IT’S EASY TO FORGET that the Venice Biennale is, in fact, a kind of art Olympics, where the nations of the world compete for Golden Lions instead of medals. Of course, only a few admit to paying attention to these prizes, but the Biennale keeps handing them out, and sometimes—when, for instance, R. B. Kitaj won the gold for painting two years ago—controversy erupts. One moment no one cares, the next everyone’s in a tizzy.

Just as certain soccer teams dispense with shoes, some new players at the art Olympics will have to manage without a pavilion (Armenia), and others (Finland, Norway, and Sweden) are forced to share both playing field and coach. Many indeed have a pavilion all to themselves, but when it’s a space assigned to a now-defunct nation (read: Yugoslavia) or when it brings under one roof countries who have thought it best to part company (read: the Czech Republic and Slovakia), such a privilege may be a mixed blessing.
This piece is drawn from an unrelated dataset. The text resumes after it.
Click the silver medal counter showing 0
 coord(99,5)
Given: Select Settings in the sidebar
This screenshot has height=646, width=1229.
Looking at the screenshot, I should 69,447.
As usual, Germany will make its presence strongly felt, with a show dedicated to new works by photographer Katharina Sieverding and sculptor Gerhard Merz. In choosing polar opposites from the same generation, curator Gudrun Inboden hoped to present “some aspects of the spectrum of German contemporary art”—presumably it’s up to us to imagine what’s in between.

The British pavilion will offer several works by Rachel Whiteread, a couple of which have been commissioned especially for the occasion. The tension between different generations of British artists, which two years ago assumed literal form as a gaping divide between a show of Leon Kossoff’s rather traditional paintings (in the pavilion) and a British Council-sponsored exhibition of yBas (“General Release”), seems to have been happily resolved with the choice of an artist both young and established.

The satirical paintings of Robert Colescott, the first African-American ever to represent the US in Venice, have been described as “a cartoonish rogue’s gallery of mammies, prostitutes, pickaninnies, saints, sinners, white businessmen and blackface caricatures.” Selected by Mimi Roberts, an independent curator appointed by a panel of her peers, nineteen works from the last decade will be exhibited. Other one-person shows this year include those devoted to the work of Rodney Graham (Canada), Fabrice Hybert (France), Kirsten Ortwed (Denmark), and Rei Naitô (Japan).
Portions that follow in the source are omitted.